While the efforts being made could fill the vacancies that exist right now, there is a growing need that will increase the amount of early educators required in the future.
“We have a three-lane highway, and we need a 12-lane highway to handle the workforce needs,” Waddell said. “We’re not going to hit the numbers we need.”
Workforce sustainability and development are at the top of the agenda for the Blue Ribbon Action Committee on Child Care, which was formed in November to prioritize funding from the American Rescue Plan made available amid the pandemic, and is made up of philanthropic leaders, child care advocates and educators from across the Dallas-Fort Worth area.
STAFFING WOES COULD COMPLICATE EXPANSION PLANS
The staffing issues come as Head Start centers across the region look to expand — in some cases dramatically — to meet the growing needs of care, including infant and toddler care.
About $28 million of COVID funds in Tarrant County is being funneled into efforts to expand and maximize resources for infant-toddler classrooms.
Waddell presented at a Tarrant County Commissioners Court meeting that there are wide swaths of the county with no available, affordable infant-toddler care.
According to the presentation, to maximize existing infrastructure and resources, the county and Child Care Associates will seek partnerships with municipalities, school districts, higher education and other public entities with a goal of doubling the county’s investment of $28 million and adding 50 new infant-toddler classrooms in high-need neighborhoods.
The staffing crisis could complicate those plans.
“The concern is build it and they won’t come,” Waddell said. “That’s why we are going to have to be very intentional about not just the places and spaces we need, but most critically, the people we need.
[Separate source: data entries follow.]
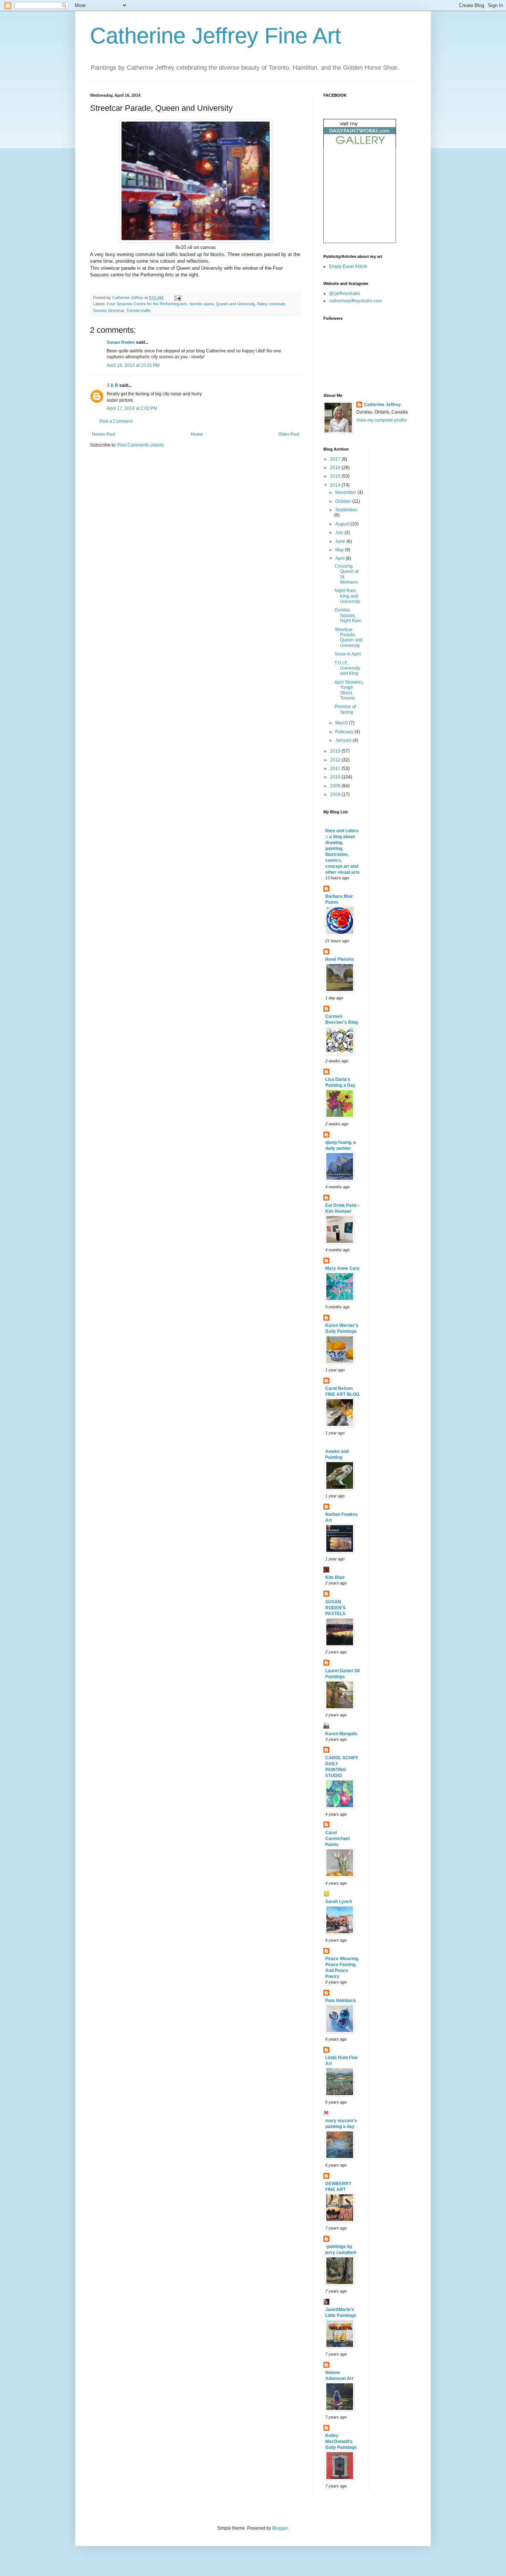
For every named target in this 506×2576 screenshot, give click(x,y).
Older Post (288, 434)
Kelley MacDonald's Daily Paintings (341, 2441)
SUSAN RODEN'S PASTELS (335, 1607)
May (340, 549)
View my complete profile (381, 420)
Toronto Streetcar (108, 310)
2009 (336, 786)
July (339, 532)
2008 (336, 794)
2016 (336, 467)
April (340, 558)
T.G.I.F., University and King (347, 668)
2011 (336, 768)
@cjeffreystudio (344, 293)
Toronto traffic (138, 310)
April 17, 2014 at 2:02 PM (132, 408)
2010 (336, 777)
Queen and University (235, 304)
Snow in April (347, 654)
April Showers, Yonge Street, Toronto (349, 690)
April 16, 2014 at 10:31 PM (133, 365)
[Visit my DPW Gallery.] (360, 146)
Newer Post (103, 434)
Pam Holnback (340, 2000)
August (342, 524)
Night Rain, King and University (347, 596)
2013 (336, 751)
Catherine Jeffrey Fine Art (215, 35)
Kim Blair (335, 1577)
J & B (112, 385)
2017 (336, 459)
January (344, 740)
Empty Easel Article (348, 266)
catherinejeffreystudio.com (355, 300)
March (342, 723)
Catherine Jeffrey (382, 404)
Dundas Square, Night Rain (348, 615)
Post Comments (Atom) (140, 445)
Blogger (280, 2528)
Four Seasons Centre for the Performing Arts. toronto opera (160, 304)
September (346, 509)
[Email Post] (177, 297)
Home (197, 434)
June (340, 541)
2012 (336, 760)
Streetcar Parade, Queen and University (348, 637)
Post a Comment (116, 421)
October (343, 501)
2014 (336, 485)
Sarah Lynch (338, 1901)
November (346, 492)
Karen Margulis (341, 1733)
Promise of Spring (345, 709)
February (344, 731)
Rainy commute (271, 304)
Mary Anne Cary (342, 1268)
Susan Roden (121, 342)
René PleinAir (339, 959)
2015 (336, 476)
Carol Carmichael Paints (337, 1838)
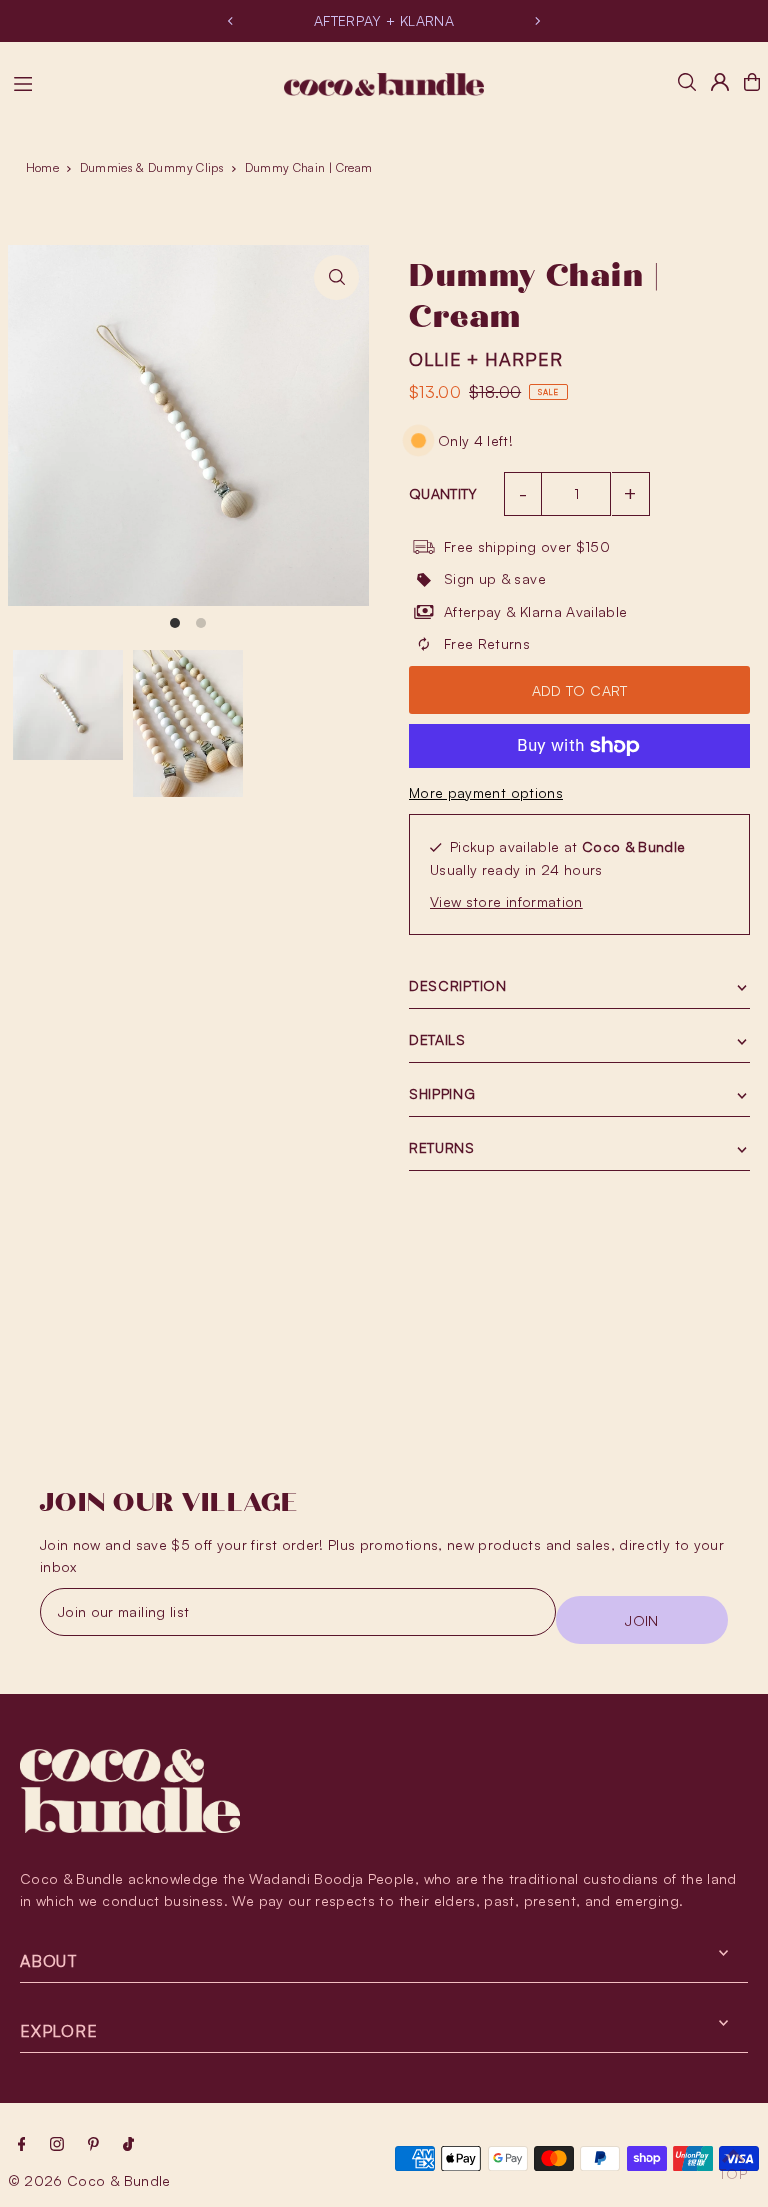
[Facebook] (22, 2145)
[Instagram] (57, 2145)
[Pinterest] (93, 2145)
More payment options (486, 792)
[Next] (537, 21)
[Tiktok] (128, 2145)
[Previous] (231, 21)
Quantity (443, 493)
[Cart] (752, 82)
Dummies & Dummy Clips (152, 167)
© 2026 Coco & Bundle (89, 2180)
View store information (506, 901)
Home (42, 167)
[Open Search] (687, 82)
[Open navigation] (139, 81)
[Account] (720, 82)
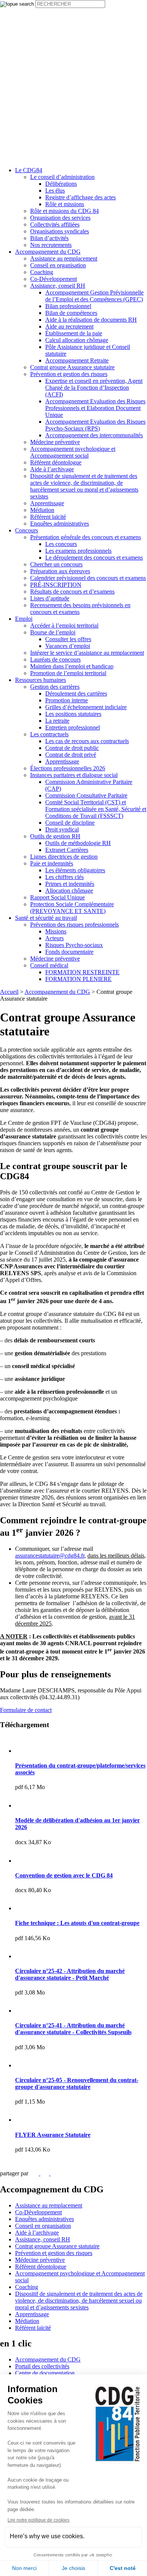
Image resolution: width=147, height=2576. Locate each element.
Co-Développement (53, 279)
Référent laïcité (48, 517)
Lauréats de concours (55, 659)
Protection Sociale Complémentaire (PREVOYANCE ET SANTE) (72, 907)
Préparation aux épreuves (60, 571)
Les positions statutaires (73, 714)
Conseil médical (49, 965)
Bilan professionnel (68, 306)
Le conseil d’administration (62, 177)
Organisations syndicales (59, 231)
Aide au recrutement (69, 326)
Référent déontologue (55, 462)
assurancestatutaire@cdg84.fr (49, 1555)
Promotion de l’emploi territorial (68, 673)
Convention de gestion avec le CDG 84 (64, 1875)
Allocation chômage (69, 890)
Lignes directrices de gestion (64, 856)
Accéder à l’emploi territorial (64, 625)
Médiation (42, 510)
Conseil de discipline (70, 822)
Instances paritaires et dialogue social (74, 775)
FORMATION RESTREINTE (82, 972)
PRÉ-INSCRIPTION (55, 585)
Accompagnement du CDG (48, 251)
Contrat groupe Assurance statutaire (72, 367)
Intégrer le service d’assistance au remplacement (87, 652)
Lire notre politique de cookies (38, 2520)
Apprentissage (47, 503)
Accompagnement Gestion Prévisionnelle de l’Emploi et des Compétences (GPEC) (94, 295)
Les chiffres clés (64, 877)
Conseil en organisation (58, 265)
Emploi (23, 618)
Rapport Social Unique (57, 897)
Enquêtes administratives (59, 523)
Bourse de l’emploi (52, 632)
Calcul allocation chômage (76, 340)
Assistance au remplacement (63, 258)
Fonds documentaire (69, 952)
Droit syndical (62, 829)
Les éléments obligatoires (75, 870)
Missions (55, 931)
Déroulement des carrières (76, 693)
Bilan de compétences (71, 313)
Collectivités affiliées (55, 224)
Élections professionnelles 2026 (67, 768)
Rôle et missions (64, 204)
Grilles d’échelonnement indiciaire (86, 707)
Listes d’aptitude (49, 598)
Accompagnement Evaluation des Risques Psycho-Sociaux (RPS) (95, 425)
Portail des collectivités (42, 2366)
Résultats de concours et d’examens (72, 591)
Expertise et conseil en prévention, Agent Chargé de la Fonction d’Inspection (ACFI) (93, 388)
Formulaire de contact (26, 1710)
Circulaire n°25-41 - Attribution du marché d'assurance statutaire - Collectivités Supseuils (73, 2028)
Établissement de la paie (73, 333)
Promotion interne (66, 700)
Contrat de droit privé (70, 754)
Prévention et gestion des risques (68, 374)
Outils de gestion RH (55, 836)
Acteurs (54, 938)
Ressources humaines (40, 680)
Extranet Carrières (66, 850)
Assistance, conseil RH (57, 285)
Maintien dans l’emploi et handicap (71, 666)
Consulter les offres (68, 639)
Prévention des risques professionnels (74, 924)
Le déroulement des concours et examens (94, 557)
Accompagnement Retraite (77, 360)
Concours (26, 530)
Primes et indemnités (69, 884)
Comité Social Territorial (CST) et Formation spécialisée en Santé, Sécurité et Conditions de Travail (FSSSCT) (95, 809)
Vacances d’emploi (67, 646)
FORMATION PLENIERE (78, 979)
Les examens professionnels (78, 551)
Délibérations (61, 183)
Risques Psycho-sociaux (74, 945)
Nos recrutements (51, 245)
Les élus (55, 190)
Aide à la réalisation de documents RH (91, 319)
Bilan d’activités (49, 238)
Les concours (61, 544)
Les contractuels (49, 734)
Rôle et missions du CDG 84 (64, 211)
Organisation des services (60, 217)
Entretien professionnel (72, 727)
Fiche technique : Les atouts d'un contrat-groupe (77, 1923)
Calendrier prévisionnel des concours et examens (88, 578)
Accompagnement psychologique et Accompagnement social (72, 452)
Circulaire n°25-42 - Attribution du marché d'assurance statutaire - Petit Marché (70, 1974)
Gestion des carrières (55, 686)
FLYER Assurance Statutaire (52, 2135)
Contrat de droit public (72, 748)
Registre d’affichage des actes (80, 197)
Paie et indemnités (51, 863)
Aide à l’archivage (52, 469)
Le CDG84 (28, 170)
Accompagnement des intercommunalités (94, 435)
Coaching (41, 272)
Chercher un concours (56, 564)
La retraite (57, 720)
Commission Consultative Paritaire (86, 795)
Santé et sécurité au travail (46, 918)
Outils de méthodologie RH (78, 843)
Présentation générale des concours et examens (85, 537)
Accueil (9, 992)
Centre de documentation (45, 2373)
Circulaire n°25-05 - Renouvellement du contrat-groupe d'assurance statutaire (76, 2083)
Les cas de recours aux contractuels (87, 741)
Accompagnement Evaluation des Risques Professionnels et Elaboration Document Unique (95, 408)
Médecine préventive (55, 442)
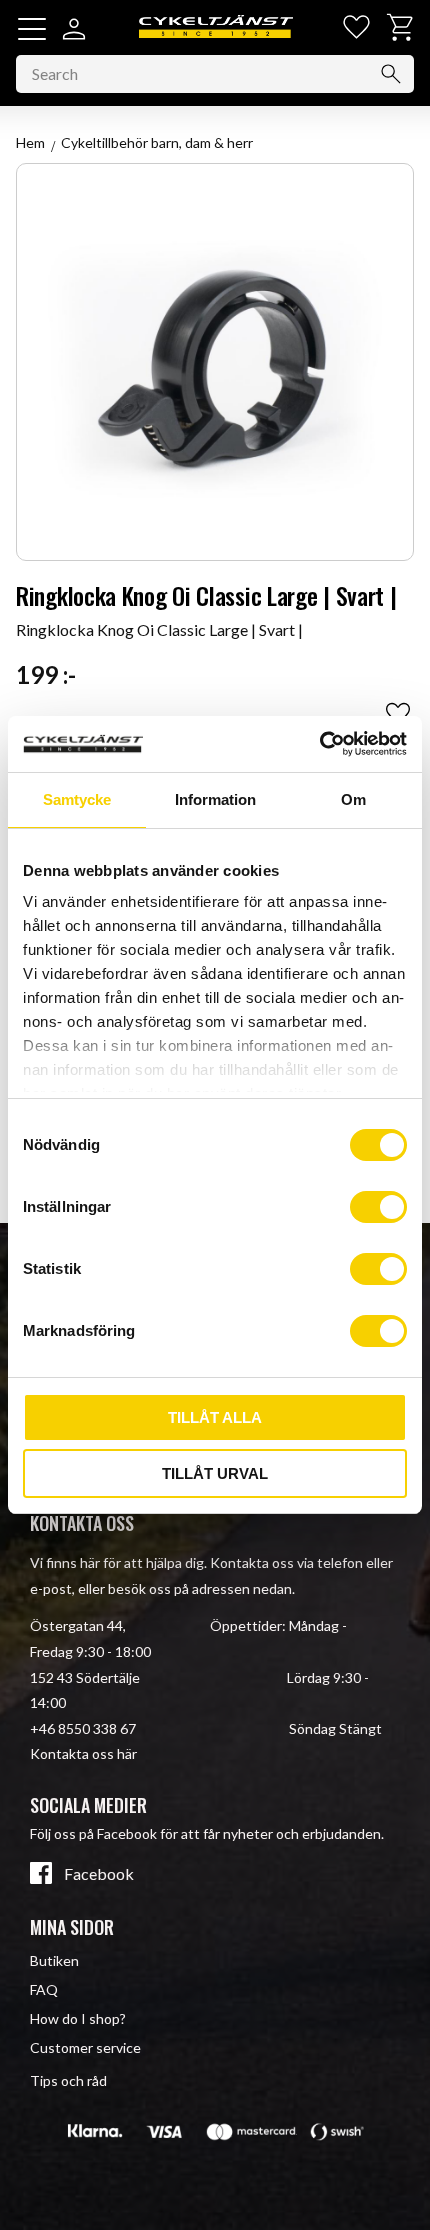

Luckily, it takes a while to build buildings, and we’ve gotten some time to help think through that.”
Mannes, who is also planning for more Head Start seats, said that with unprecedented attention on the critical sector following the pandemic, there is a chance to rethink the field, with an eye toward greater compensation.
“If we want and expect quality in the early childhood space, it’s imperative to compensate teachers at a level that they can pay their bills, because they get into this business because they love children, they feel called to this work, they care for and nurture our young children,” she said. “But they can’t pay their rent in hugs. They’ve got to be able to make a living wage.”